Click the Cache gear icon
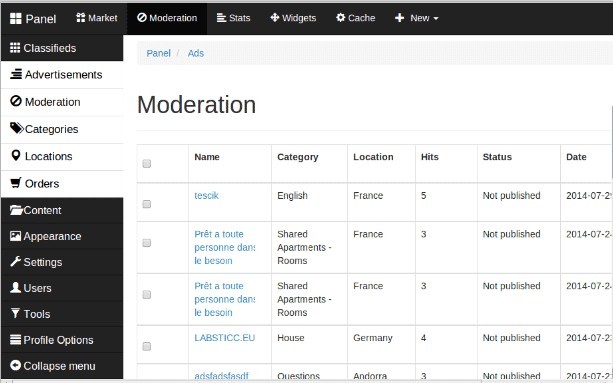The height and width of the screenshot is (383, 613). click(341, 18)
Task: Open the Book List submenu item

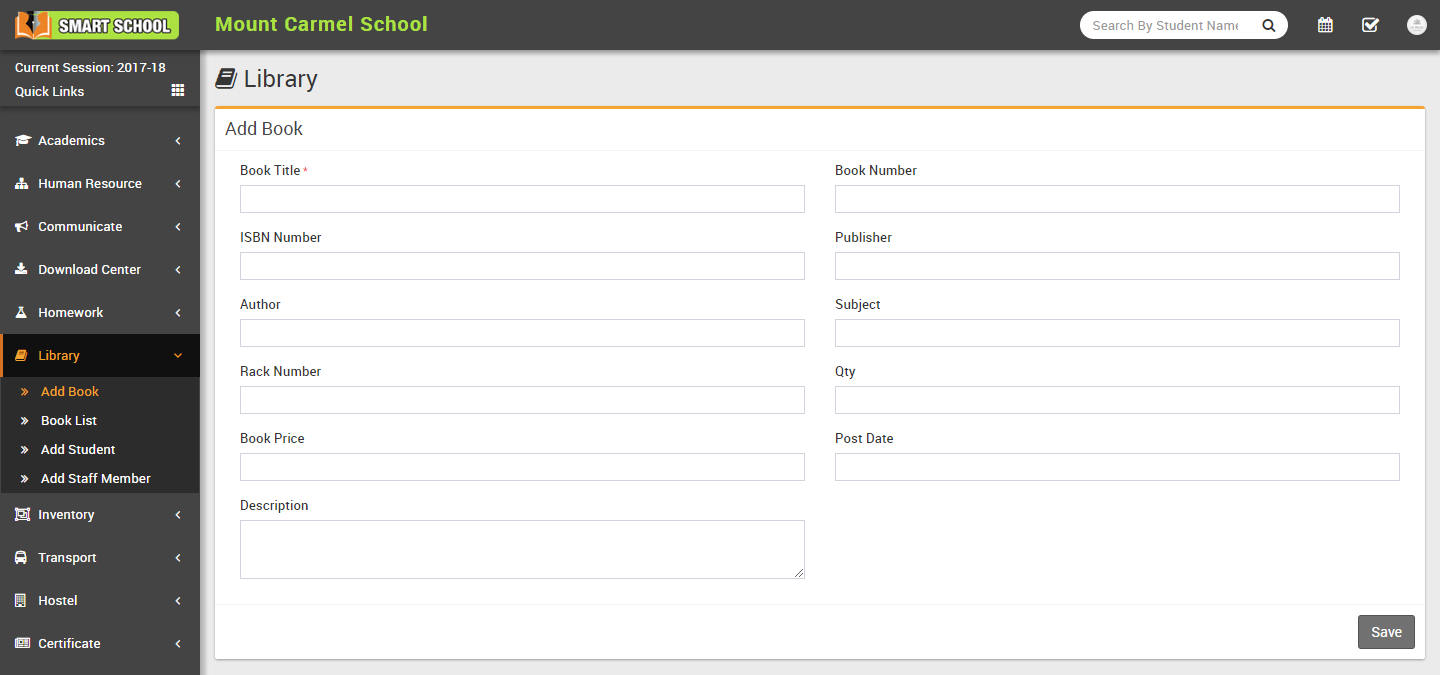Action: tap(69, 421)
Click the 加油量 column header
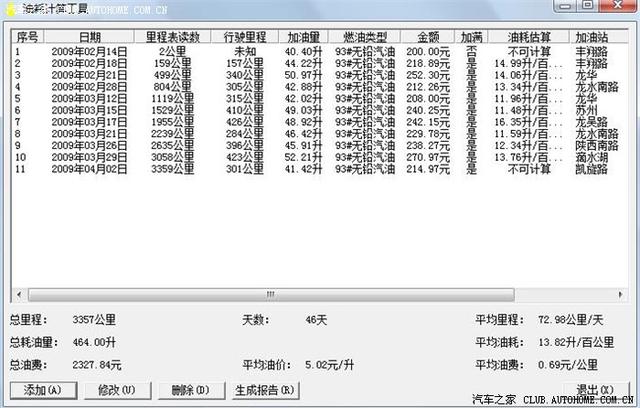Screen dimensions: 640x408 point(303,37)
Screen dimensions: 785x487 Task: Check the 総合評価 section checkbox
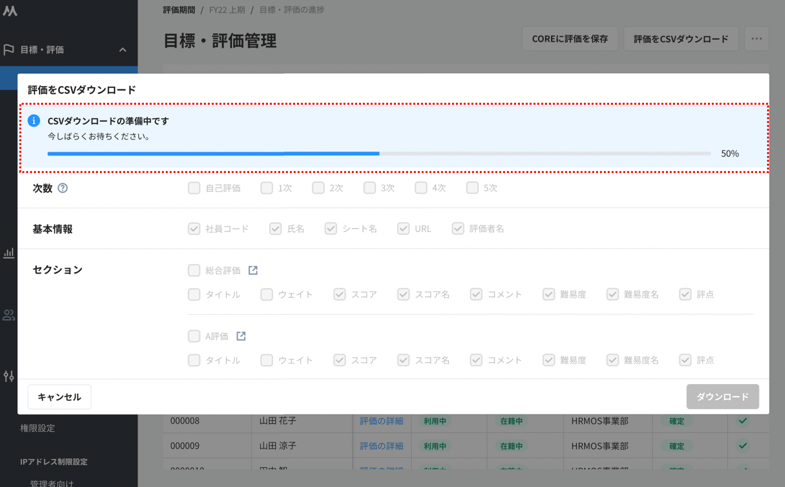point(194,270)
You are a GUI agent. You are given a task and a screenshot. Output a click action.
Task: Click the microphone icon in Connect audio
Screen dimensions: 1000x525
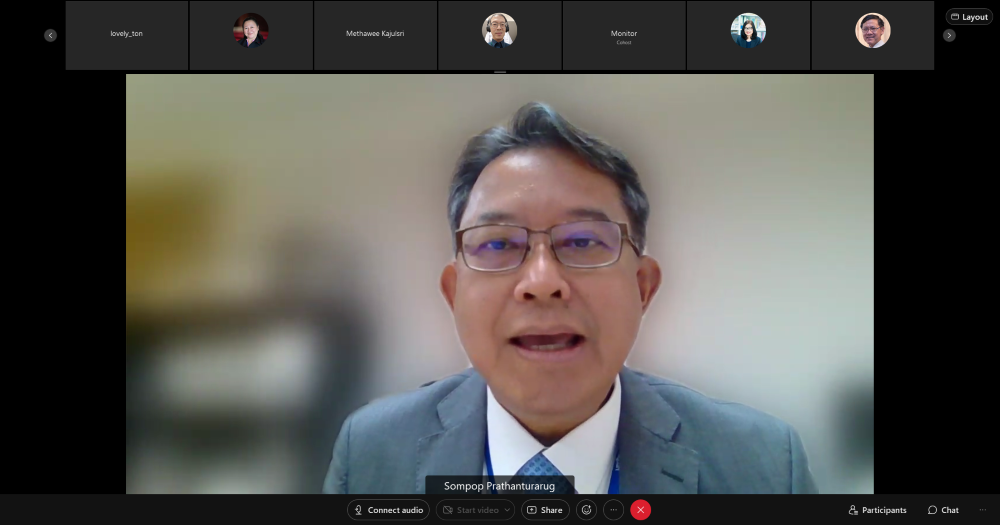pos(358,510)
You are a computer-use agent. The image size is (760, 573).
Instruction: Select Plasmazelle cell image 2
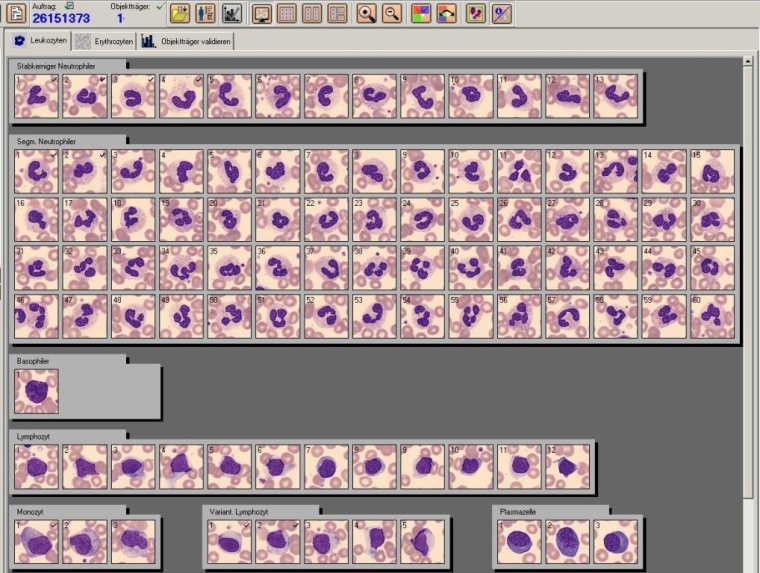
○ ○ ○ ○ ○
For this exercise, return the material word for word and drop each image.

**ANSWER BELOW:**
Click the Cache gear icon
The height and width of the screenshot is (383, 613). click(341, 18)
Task: Open the Book List submenu item

Action: tap(69, 421)
Click the 加油量 column header
Screen dimensions: 640x408 point(303,37)
Screen dimensions: 785x487 Task: Check the 総合評価 section checkbox
point(194,270)
You are a GUI agent. You are given a task and a screenshot. Output a click action.
Task: Click the microphone icon in Connect audio
Screen dimensions: 1000x525
pos(358,510)
You are a computer-use agent. The image size is (760, 573).
Instruction: Select Plasmazelle cell image 2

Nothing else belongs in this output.